Noch bleiben die Partien gegen Deutschland, Norwegen, Ungarn und Kasachstan, um über die Goalie-Frage zu debattieren. Aber ein ganz grosser Tauglichkeits-Test ist für Stéphane Charlin (24) gegen diese Gegner eigentlich nur noch bedingt möglich. Vielleicht könnte er ja – wenn er denn zum Zuge kommt – mit einem «Shutout» gegen Deutschland die Debatte noch ein wenig befeuern.
Patrick Fischer wird sich bei der Nomination des Torhüters für den Viertelfinal auf seine Intuition verlassen müssen. Die Statistik wird ihm keine definitive Antwort geben können.
Sein gutes Gespür für Auf- und Umstellungen hat Patrick Fischer beim 3:0 gegen die USA bewiesen: Durch den Einbau von Kevin Fiala in die Mannschaft hat er alle vier Linien umgestellt – und das Spiel funktionierte trotzdem vorwärts und in der Defensive wie ein Uhrwerk. Auch das ein sehr gutes Zeichen.
Auf die Tribüne musste Grégory Hofmann und nicht Andres Ambühl. Wann war ein Schweizer Nationaltrainer je dazu in der Lage, während einer WM auf einen Stürmer wie Grégory Hofmann verzichten zu können? Der Boshafte sagt: Grégory Hofmann ist der Verlierer dieser WM und nur sein grosser Name hat ihm das WM-Ticket gesichert. Der Nette hingegen freut sich: Ach, sind wir gut, dass wir sogar auf einen wie Grégory Hofmann verzichten können!
Patrick Fischer steht für die restlichen vier Partien vor einer neuen Herausforderung: Es geht nicht mehr darum, die Viertelfinals zu sichern. Die können die Schweizer nicht mehr verpassen. Es geht vielmehr darum, die Form zu konservieren, mit Finetuning ein eigentlich schon perfektes Spiel zu perfektionieren und dabei die taktischen Zügel ein wenig – aber nicht zu sehr – zu lockern. Gut, dass der nächste Gegner Deutschland heisst. Da werden vor dem Viertelfinal doch noch einmal richtig Emotionen aufkommen.

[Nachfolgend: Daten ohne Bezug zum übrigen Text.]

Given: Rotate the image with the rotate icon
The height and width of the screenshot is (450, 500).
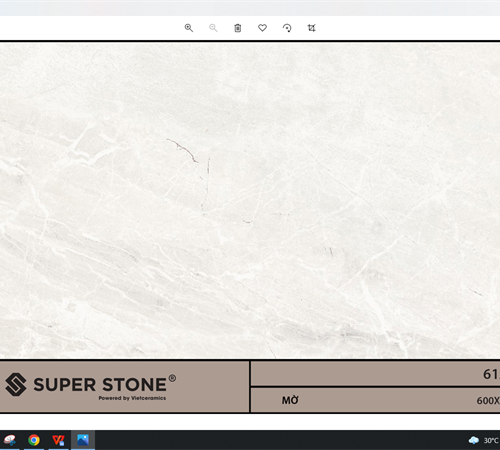Looking at the screenshot, I should point(287,28).

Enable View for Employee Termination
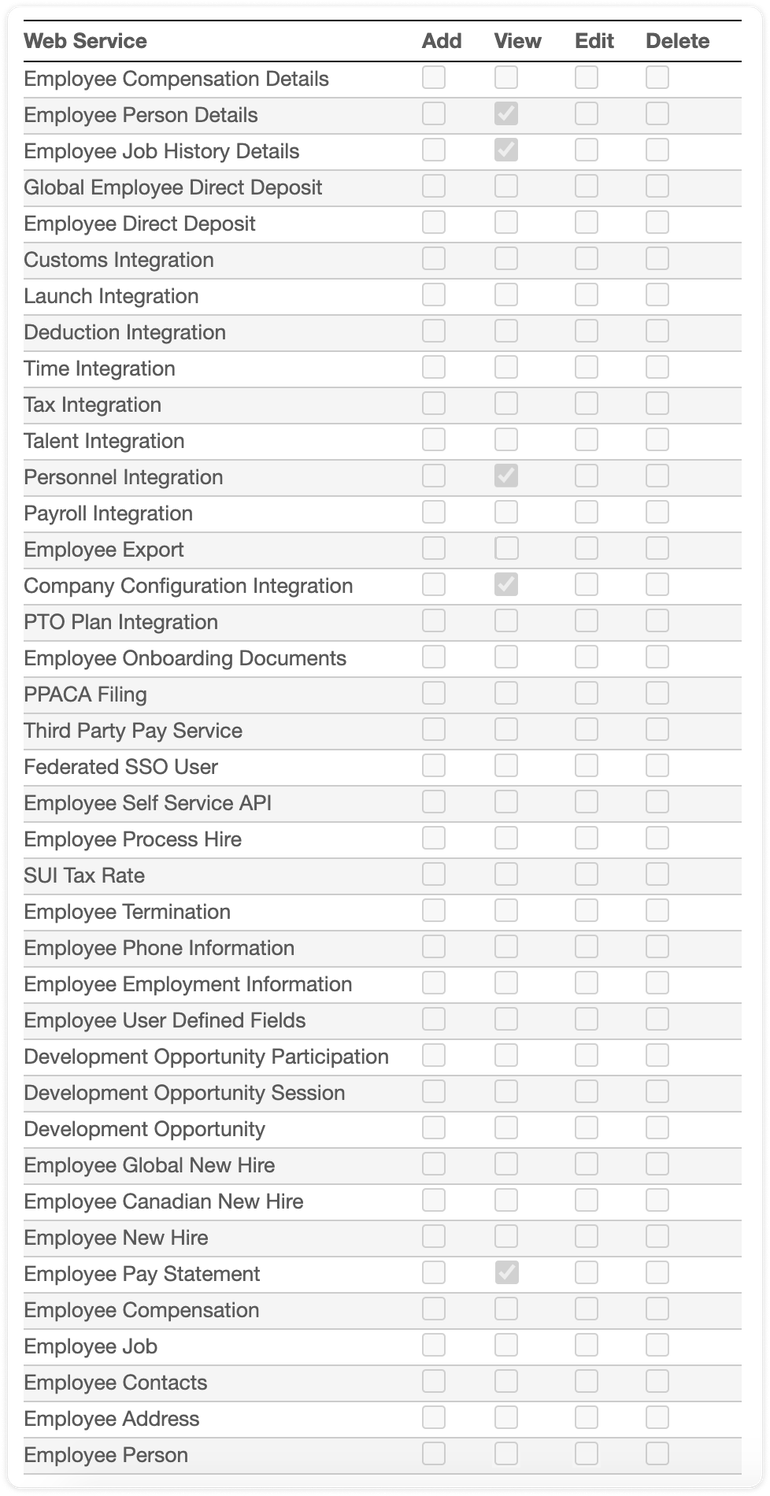(x=506, y=910)
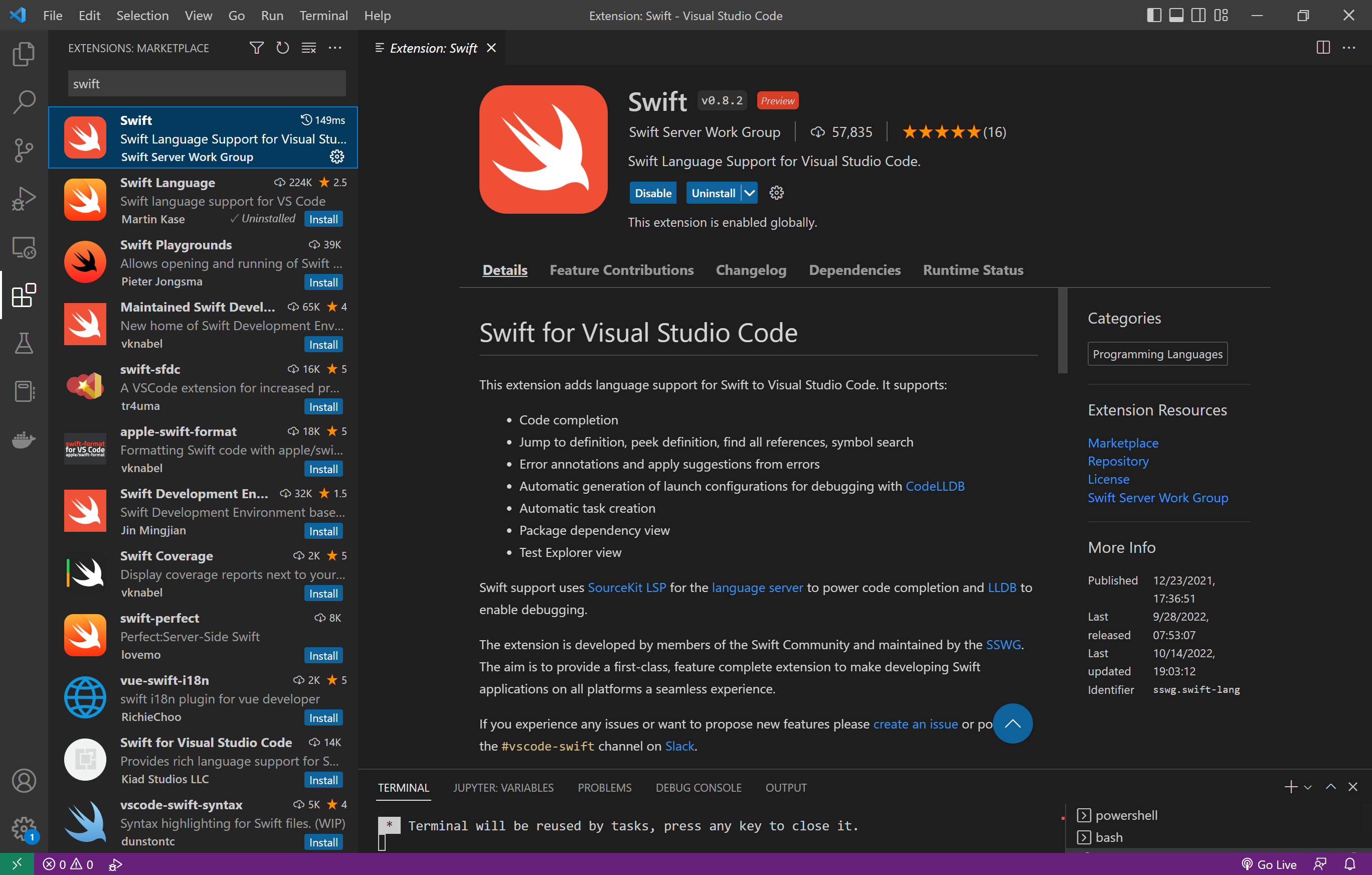Open the extensions More Actions menu
Screen dimensions: 1372x875
(335, 48)
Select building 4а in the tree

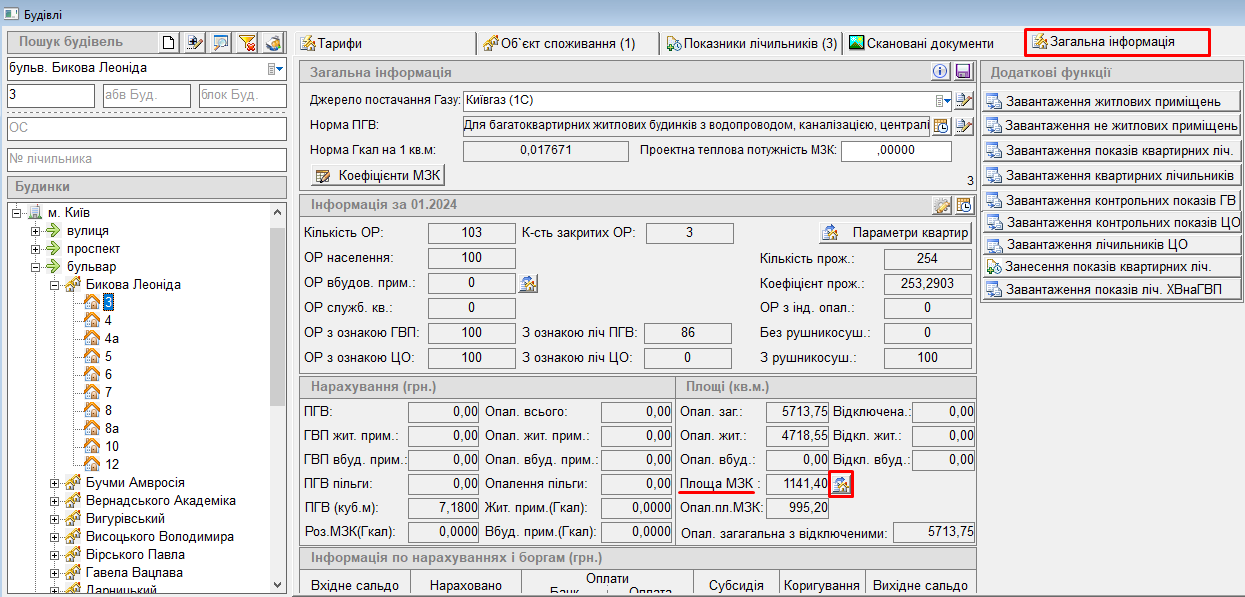[x=112, y=338]
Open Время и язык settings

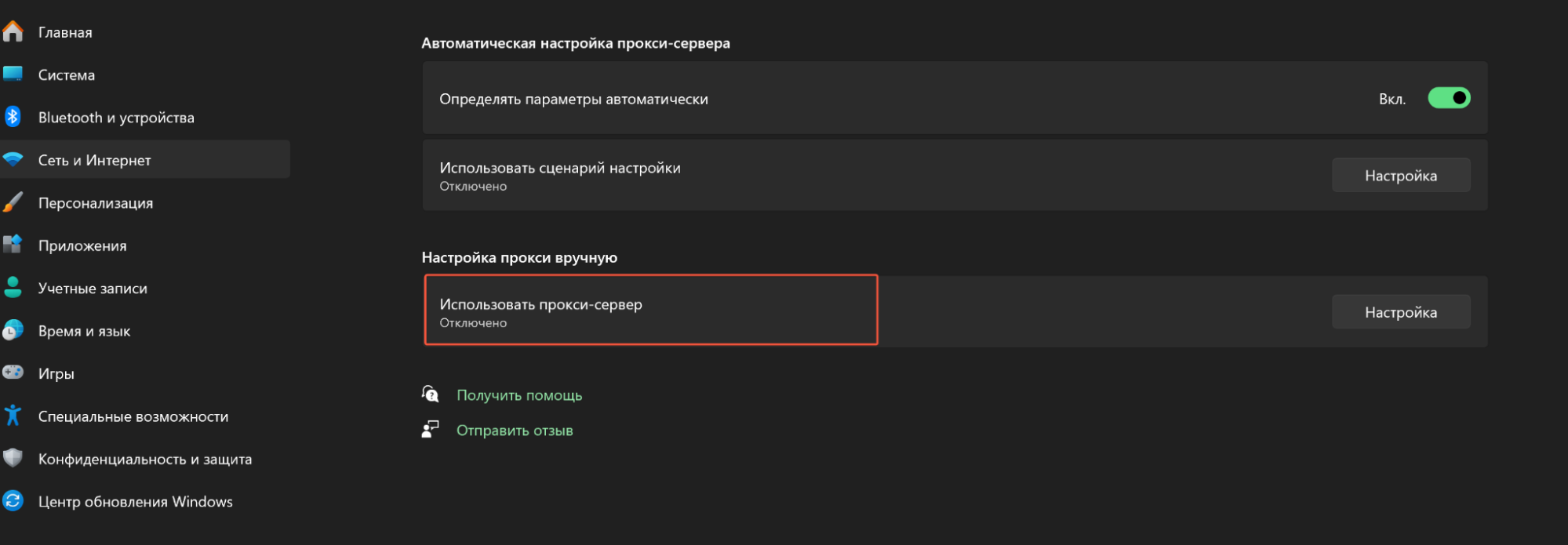click(84, 331)
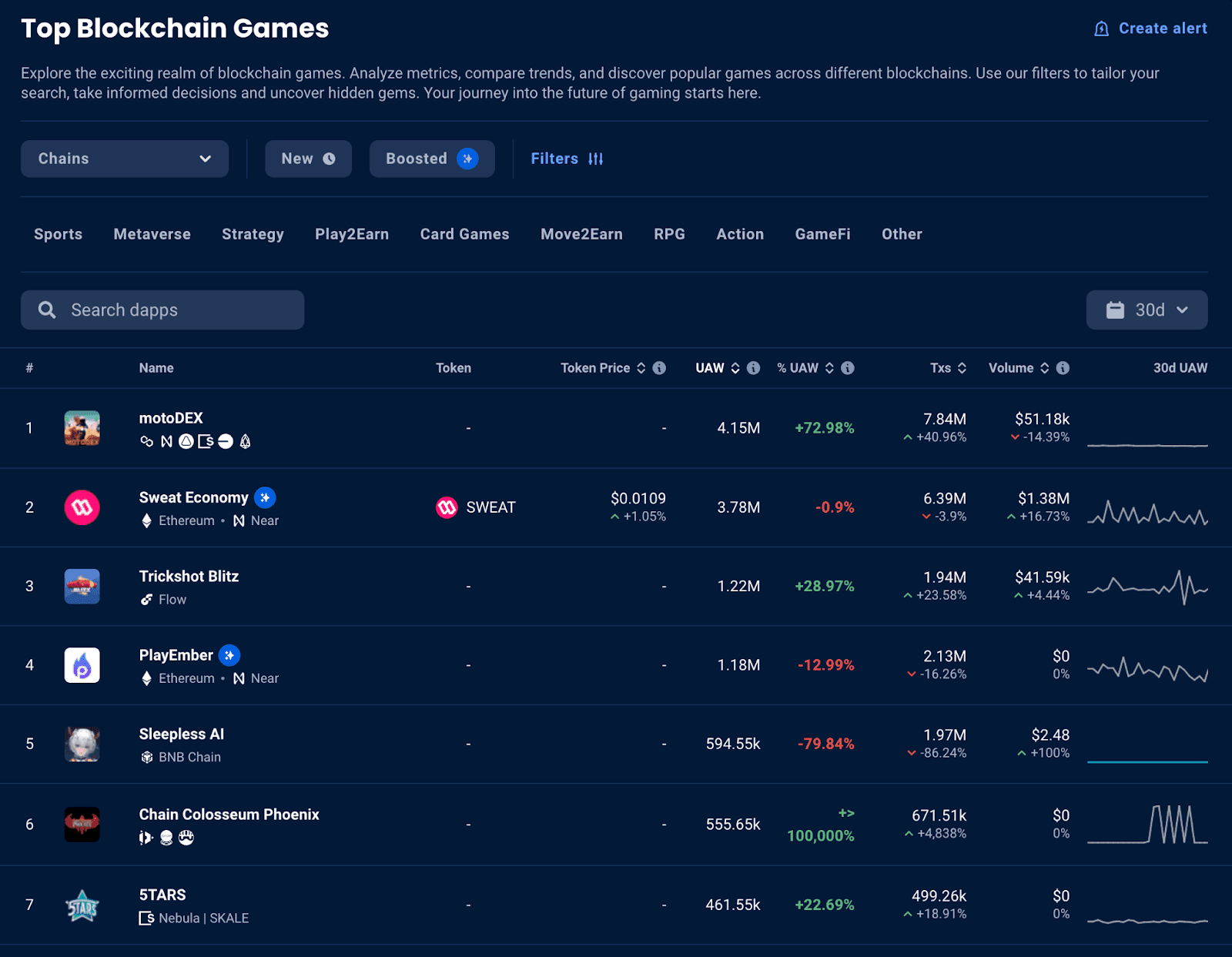Click the Flow chain icon under Trickshot Blitz

click(146, 600)
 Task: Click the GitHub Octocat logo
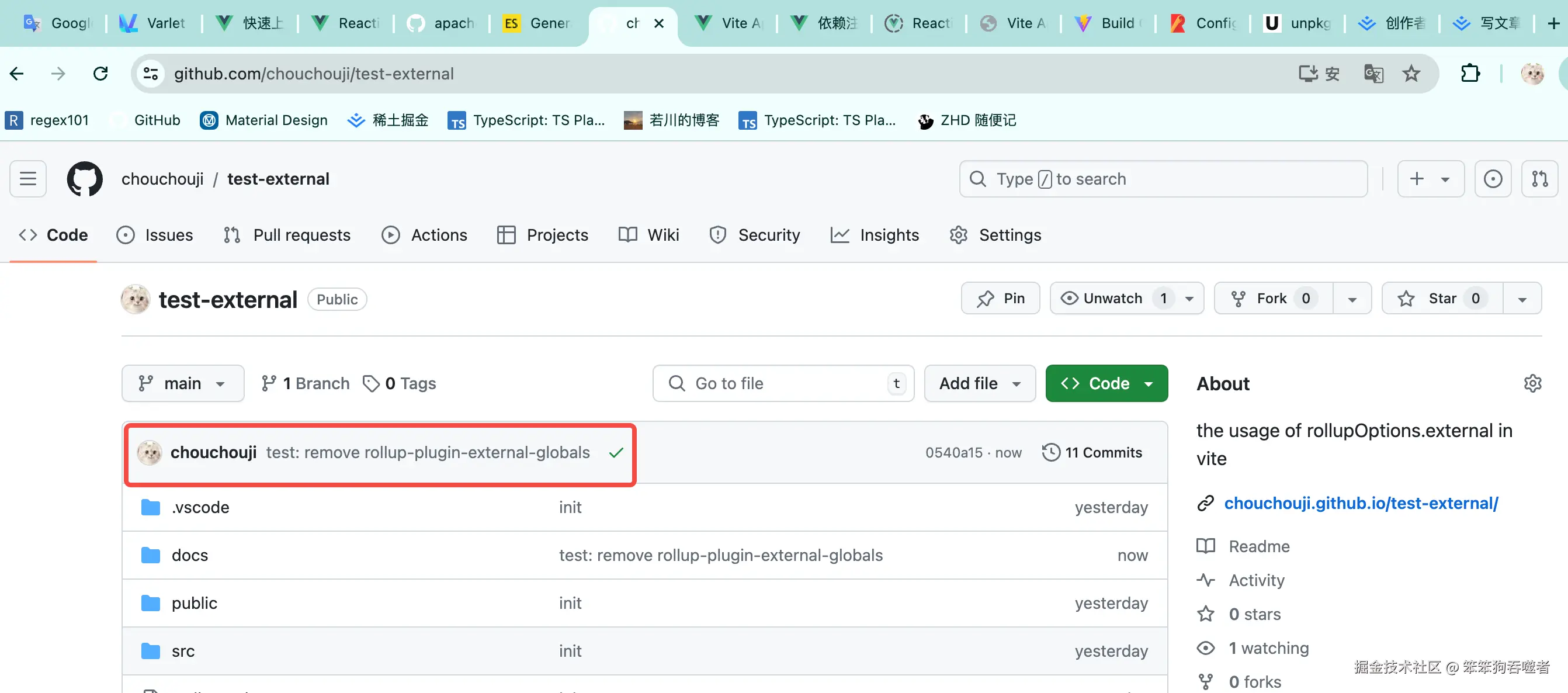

Bilanz nach drei Partien: Wer Vorrundenpartien spektakulär gewinnt, ist nur bedingt ein Halbfinal- oder Finalanwärter. Wer Vorrundenspiele «unspektakulär spektakulär» gewinnt – wie die Schweiz soeben gegen die USA –, kann es hingegen sehr, sehr weit bringen. Von Herning bis nach Stockholm.
Da kommt noch Deutschland.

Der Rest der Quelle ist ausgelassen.